**SET EXERCISE**
Reproduce verbatim the lines below, from the line with "You are a computer-use agent. Viewport: 345px" up to and including the line with "Action: (291, 114)".

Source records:
———

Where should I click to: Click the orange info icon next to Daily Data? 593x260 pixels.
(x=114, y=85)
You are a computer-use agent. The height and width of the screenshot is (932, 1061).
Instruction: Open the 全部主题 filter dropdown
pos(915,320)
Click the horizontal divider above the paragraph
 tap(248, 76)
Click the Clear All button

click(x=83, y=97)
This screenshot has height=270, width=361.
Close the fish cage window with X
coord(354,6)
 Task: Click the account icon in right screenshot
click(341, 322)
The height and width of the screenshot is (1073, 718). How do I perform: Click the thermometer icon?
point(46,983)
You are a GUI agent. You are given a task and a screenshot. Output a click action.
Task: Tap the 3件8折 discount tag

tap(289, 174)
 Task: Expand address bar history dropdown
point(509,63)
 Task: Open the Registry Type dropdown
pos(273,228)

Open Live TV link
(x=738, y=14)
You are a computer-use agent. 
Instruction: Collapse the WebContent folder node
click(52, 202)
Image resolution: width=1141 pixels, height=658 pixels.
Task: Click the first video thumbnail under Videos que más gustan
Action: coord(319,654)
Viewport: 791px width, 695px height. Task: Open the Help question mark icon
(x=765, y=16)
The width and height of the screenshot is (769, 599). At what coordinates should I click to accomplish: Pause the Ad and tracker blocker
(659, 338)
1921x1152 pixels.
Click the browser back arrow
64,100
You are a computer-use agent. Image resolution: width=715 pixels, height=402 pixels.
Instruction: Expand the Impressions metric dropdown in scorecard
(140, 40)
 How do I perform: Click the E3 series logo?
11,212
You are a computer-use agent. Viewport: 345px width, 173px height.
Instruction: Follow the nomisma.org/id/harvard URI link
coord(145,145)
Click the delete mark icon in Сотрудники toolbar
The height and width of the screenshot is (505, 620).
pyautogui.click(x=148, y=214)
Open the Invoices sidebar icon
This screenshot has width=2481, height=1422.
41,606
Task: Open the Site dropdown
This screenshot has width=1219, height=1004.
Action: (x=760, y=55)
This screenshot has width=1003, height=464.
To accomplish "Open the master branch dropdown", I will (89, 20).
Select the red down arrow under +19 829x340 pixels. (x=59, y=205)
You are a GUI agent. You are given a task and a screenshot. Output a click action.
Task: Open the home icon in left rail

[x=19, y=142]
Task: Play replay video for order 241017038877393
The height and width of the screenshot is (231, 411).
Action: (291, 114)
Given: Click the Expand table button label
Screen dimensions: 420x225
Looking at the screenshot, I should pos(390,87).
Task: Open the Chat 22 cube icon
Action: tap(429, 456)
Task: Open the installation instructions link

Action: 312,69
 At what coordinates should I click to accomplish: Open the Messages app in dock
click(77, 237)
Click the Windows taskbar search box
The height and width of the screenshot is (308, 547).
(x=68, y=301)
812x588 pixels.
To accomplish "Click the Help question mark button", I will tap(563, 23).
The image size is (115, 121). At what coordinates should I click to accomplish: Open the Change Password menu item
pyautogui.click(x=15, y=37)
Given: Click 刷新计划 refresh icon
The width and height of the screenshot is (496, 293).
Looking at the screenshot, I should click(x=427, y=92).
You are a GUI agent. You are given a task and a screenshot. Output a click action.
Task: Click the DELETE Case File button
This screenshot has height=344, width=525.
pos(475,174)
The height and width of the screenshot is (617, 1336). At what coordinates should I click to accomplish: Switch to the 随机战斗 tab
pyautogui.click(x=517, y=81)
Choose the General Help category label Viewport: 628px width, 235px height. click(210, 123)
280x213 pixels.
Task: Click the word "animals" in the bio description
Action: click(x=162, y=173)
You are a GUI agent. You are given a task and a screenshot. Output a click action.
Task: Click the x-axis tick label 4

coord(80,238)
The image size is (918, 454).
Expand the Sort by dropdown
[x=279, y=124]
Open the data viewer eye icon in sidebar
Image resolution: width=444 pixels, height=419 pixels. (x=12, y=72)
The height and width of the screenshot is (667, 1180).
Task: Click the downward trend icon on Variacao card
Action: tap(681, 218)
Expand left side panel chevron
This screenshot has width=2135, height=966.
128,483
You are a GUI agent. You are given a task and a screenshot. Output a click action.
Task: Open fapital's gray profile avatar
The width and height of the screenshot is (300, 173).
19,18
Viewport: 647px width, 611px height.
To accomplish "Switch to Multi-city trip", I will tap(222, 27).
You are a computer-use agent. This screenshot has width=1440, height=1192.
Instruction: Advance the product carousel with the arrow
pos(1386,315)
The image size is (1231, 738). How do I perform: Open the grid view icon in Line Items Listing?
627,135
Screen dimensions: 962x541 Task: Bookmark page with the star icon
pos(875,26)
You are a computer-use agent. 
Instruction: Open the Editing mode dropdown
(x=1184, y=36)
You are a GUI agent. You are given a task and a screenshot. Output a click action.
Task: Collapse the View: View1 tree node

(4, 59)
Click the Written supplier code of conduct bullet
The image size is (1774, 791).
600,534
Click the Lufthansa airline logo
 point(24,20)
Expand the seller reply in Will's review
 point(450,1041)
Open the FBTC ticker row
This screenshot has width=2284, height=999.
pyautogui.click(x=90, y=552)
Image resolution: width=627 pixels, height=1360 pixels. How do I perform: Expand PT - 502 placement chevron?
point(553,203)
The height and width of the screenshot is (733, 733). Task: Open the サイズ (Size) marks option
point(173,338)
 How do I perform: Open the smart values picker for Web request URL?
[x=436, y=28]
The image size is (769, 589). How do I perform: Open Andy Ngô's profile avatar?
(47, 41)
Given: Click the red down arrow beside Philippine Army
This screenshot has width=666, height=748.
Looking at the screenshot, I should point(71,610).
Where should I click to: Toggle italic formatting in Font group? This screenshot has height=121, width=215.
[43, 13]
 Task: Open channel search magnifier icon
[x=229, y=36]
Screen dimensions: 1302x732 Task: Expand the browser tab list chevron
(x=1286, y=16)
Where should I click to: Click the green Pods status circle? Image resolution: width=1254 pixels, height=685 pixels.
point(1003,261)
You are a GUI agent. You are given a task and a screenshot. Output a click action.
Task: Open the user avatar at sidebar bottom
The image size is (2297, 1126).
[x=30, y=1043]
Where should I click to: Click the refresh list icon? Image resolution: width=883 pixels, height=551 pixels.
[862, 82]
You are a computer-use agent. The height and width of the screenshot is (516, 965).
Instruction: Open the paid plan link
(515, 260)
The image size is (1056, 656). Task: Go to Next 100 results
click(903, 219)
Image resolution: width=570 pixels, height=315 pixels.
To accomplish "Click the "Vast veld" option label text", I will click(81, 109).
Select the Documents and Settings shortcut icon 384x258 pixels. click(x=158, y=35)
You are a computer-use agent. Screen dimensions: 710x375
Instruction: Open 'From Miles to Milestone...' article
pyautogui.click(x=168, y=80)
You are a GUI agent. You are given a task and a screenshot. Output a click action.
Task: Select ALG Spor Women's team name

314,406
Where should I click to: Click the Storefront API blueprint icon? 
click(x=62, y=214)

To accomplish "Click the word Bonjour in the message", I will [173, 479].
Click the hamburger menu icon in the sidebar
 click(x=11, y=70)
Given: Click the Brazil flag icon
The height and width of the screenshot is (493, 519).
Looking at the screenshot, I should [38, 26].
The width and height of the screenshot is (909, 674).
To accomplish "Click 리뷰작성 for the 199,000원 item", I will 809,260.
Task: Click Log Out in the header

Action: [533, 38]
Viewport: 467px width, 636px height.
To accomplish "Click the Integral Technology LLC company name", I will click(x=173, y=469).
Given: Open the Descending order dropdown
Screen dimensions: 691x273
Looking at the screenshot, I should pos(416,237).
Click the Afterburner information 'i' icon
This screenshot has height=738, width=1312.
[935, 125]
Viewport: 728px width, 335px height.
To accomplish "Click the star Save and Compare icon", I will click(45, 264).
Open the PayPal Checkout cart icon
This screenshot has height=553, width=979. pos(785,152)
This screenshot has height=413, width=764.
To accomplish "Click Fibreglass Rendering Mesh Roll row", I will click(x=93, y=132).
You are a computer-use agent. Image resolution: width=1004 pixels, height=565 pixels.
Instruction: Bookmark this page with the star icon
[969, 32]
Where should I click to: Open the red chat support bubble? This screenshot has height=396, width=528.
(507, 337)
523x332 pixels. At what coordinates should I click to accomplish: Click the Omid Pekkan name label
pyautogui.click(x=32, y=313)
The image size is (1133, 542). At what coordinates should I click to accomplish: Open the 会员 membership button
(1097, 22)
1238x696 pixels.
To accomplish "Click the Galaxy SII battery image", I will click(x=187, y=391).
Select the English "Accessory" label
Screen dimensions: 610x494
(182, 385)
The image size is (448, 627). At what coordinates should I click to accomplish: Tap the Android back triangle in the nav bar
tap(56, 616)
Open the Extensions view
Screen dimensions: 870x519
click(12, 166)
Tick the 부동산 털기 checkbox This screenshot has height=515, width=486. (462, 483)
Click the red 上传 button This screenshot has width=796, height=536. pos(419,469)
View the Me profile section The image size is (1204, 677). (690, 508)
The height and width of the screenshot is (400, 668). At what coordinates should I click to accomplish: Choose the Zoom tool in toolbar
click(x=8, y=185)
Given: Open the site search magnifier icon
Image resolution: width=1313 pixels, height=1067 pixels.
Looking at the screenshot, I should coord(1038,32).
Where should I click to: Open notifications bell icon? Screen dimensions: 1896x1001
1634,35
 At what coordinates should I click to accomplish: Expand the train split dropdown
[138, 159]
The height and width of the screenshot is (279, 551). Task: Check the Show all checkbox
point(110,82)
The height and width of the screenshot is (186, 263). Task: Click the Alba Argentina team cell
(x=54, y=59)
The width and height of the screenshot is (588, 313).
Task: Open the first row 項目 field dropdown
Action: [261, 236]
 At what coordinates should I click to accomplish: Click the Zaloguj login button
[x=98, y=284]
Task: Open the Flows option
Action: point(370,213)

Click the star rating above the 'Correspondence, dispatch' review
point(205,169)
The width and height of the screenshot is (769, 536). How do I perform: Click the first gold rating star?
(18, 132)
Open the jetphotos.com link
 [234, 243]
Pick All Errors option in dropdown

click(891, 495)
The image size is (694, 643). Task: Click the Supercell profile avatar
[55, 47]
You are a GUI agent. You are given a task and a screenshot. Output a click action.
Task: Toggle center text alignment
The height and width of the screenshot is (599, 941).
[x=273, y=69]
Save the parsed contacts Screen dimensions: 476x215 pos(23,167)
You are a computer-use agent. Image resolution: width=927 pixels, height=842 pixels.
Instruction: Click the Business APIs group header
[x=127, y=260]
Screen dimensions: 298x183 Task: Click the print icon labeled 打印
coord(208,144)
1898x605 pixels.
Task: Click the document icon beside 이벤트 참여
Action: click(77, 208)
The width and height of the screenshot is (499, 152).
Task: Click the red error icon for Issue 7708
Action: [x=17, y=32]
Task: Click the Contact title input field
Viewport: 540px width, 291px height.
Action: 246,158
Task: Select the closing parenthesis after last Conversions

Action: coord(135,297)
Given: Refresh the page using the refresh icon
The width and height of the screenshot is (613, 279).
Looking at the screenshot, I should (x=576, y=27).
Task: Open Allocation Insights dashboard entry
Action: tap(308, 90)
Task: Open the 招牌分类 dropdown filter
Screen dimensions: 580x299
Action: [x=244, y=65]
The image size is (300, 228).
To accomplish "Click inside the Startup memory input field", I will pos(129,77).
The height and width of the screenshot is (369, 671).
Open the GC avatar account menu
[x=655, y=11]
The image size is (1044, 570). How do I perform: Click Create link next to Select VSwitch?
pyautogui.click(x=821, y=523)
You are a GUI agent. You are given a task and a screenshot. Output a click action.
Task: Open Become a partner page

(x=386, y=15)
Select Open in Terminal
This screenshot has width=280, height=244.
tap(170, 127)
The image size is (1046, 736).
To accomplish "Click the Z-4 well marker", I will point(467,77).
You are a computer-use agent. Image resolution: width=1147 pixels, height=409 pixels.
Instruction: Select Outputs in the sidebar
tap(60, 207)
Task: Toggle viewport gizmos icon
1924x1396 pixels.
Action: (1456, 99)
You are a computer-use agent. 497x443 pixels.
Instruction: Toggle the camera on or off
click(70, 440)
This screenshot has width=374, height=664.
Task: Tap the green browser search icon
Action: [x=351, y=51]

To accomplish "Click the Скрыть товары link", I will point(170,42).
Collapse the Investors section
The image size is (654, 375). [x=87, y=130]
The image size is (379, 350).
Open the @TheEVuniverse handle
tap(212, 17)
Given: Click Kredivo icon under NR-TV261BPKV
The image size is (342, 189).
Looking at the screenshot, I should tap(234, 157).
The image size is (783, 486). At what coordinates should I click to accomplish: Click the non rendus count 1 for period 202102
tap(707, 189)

———

**SOLUTION FOR THIS TASK**
You are a computer-use agent. Viewport: 345px width, 173px height.
Instruction: Follow the nomisma.org/id/harvard URI link
coord(145,145)
Click the delete mark icon in Сотрудники toolbar
The height and width of the screenshot is (505, 620).
pyautogui.click(x=148, y=214)
Open the Invoices sidebar icon
This screenshot has width=2481, height=1422.
41,606
Task: Open the Site dropdown
This screenshot has width=1219, height=1004.
Action: (x=760, y=55)
This screenshot has width=1003, height=464.
To accomplish "Open the master branch dropdown", I will (89, 20).
Select the red down arrow under +19 829x340 pixels. (x=59, y=205)
You are a GUI agent. You are given a task and a screenshot. Output a click action.
Task: Open the home icon in left rail

[x=19, y=142]
Task: Play replay video for order 241017038877393
The height and width of the screenshot is (231, 411).
Action: (291, 114)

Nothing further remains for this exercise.